Although HPV16 and HPV18 have been well recognized as the most common cause of cervical carcinogenesis, HPV58 and HPV52 are also commonly found in Asia. HPV58 was detected in 15% of squamous cell carcinoma in China [29], 16% in South Korea [30], 10% in Hong Kong [31] and 8% in Japan [32]. while HPV52 was found in 15% of squamous cell carcinoma in China [29], and 7% in Japan [32]. In the present study, a significantly higher proportion of HPV52 and HPV58 was found in histologic HSIL+ than histologic LSIL. Our previous study has also reported the high prevalence of HPV52 and HPV58 infection in Thai women with histologic HSIL+ [27]. The present study has demonstrated that using HPV16/18/52/58 genotypes, the histologic HSIL+ detection rate increased from 25% (HPV16/18) to 86.63% (HPV16/18/52/58). Moreover, combining the positive DNA methylation to HPV16/18/52/58 genotypes further increased the histologic HSIL+ detection rate to 95.45% for CADM1 alone, 90.91% for FAM19A4 alone, 93.18% for MAL alone, and 95.45% for any of these three genes.

Collectively, the combination between DNA methylation status and HPV genotype might be an alternative marker for improving the histologic HSIL+ detection in HPV-positive women. This has been recently suggested as a molecular classifier of Pap smear [33].

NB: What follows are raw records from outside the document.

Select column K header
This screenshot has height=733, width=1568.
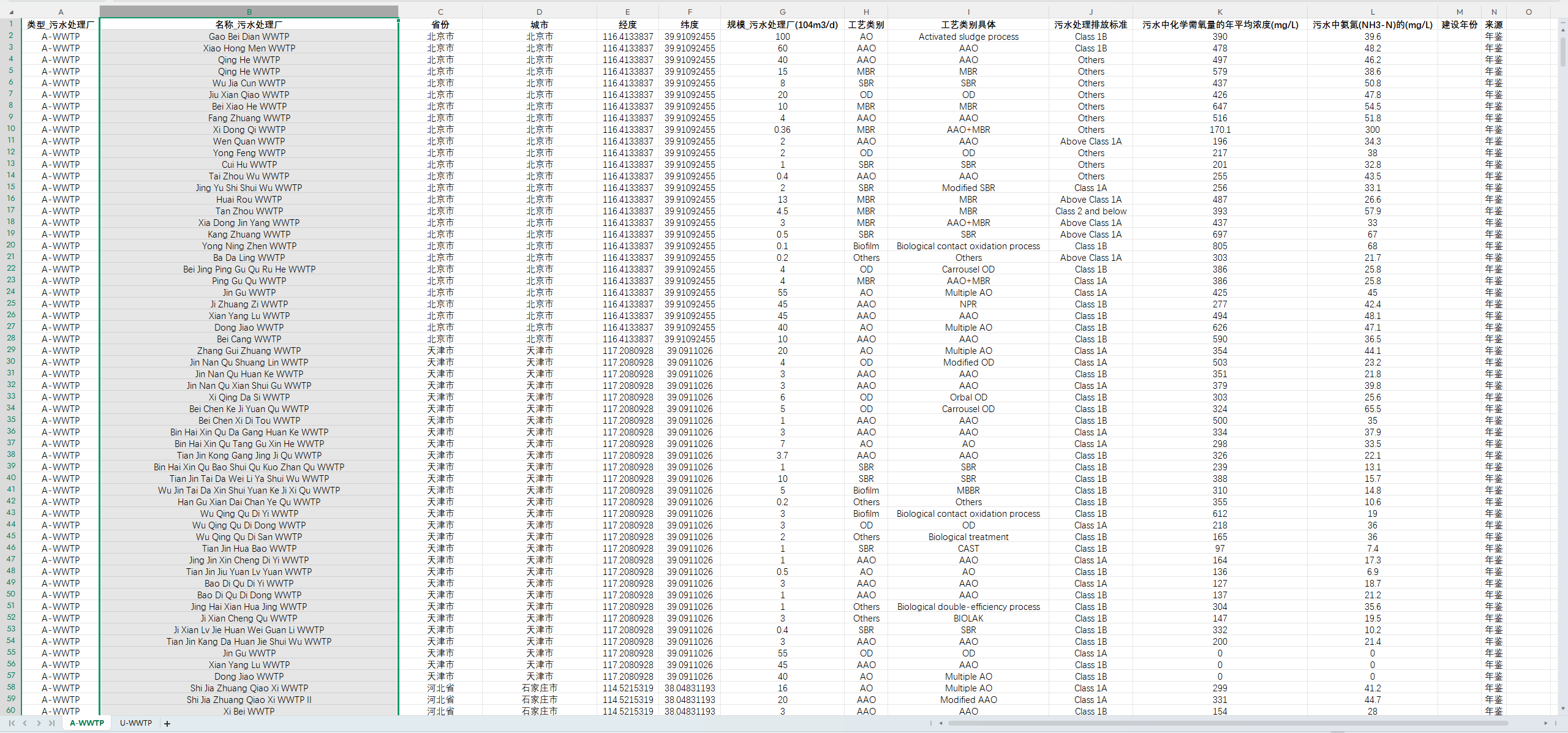[x=1219, y=12]
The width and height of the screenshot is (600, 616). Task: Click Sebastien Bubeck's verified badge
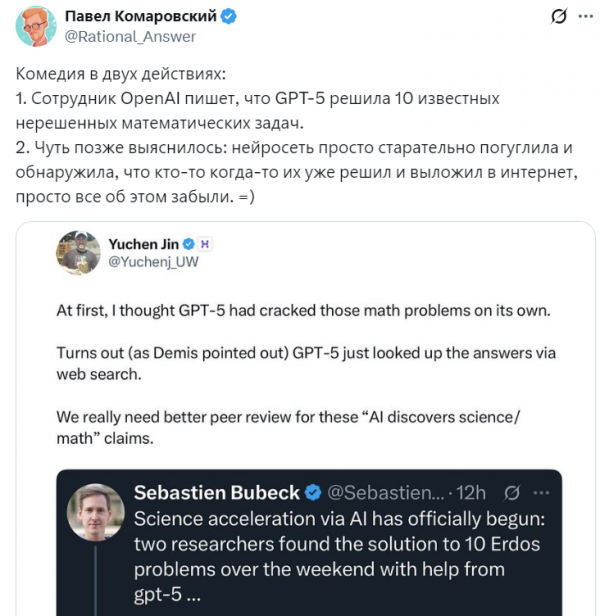click(312, 493)
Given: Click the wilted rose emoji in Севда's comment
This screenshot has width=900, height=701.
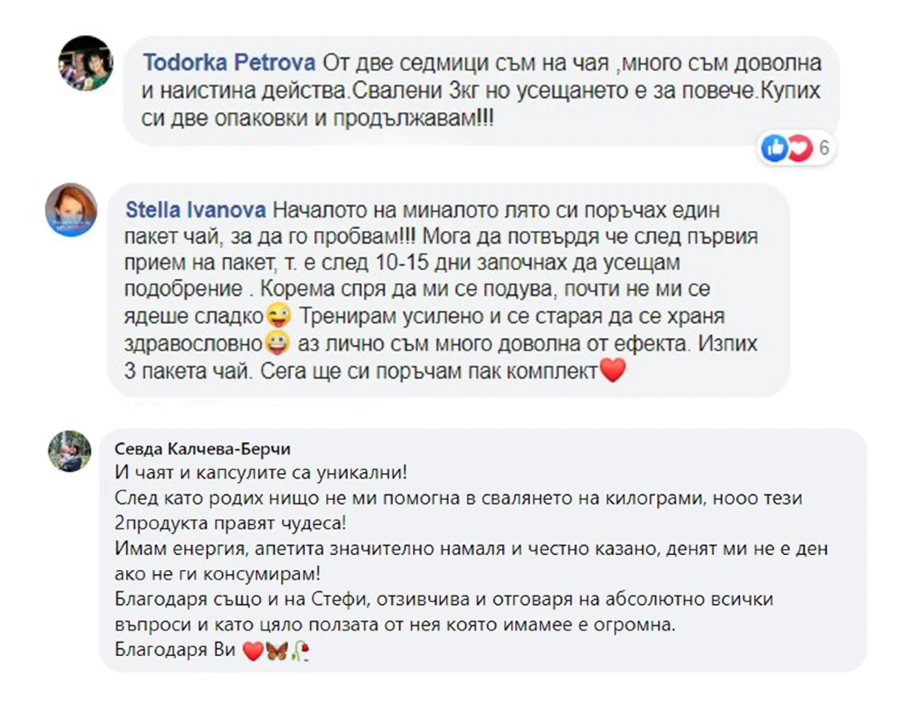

Recently, the co-testing of cytology and hrHPV detection has been increasingly used for cervical cancer screening [34, 35]. In this present study, there were 115 cases undergoing colposcopic examination following both cytologic abnormality and hrHPV-positivity. Forty-four cases of these were finally proven to be HSIL+ by histology (ratio = 0.382). If only cases with HPV16/18 are selected from these 115 cases for colposcopy, 33 cases of histologic HSIL+ lesions will be missed and a higher ratio of histologic HSIL+ detection (from 0.382 to 0.52) (Table 7). If cases with HPV16/18/52/58 are selected, the number of histologic HSIL+ missing will reduce from 33 to 6 cases while the detection ratio remains the same (0.49). However, most commercial test kits for hrHPV only specify HPV16 and HPV18 genotypes, not including HPV52 and HPV58. On the contrary, if we combine DNA methylation status to HPV16/18, as shown in the present study that cases with HP16/18 and high methylation level of any of 3 candidate genes (CADM1, FAM19A4 and MAL) were selected, 42 HSIL+ lesion will be detected from colposcopies (ratio = 0.42). When considering, the 2 missing cases, one was diagnosed as cytologic ASC-H with HPV39 infection and the other was cytologic LSIL with HPV11/73 infection. This indicates that even DNA methylation appears to be useful to detect a high ratio of histologic HSIL+, cytology still cannot be definitely omitted from cervical cancer screening.

In summary, we found that DNA methylation levels correlated with cytologic and histologic grades, especially CADM1 which significantly increased in histologic HSIL+ compared with negative histology and histologic LSIL. This supports the concept of using genomic DNA methylation as a molecular modifier in cervical cancer screening, especially in women with HPV16/18 which are generally specified by most commercial test kit. However, one of the limitations of this retrospective study is the small number of selected abnormal cytologic with hrHPV-positive samples that could only provide evidence for a proof of concept study. Future study in a larger population without case selection for methylation test would further verify the role of DNA methylation in cervical cancer screening.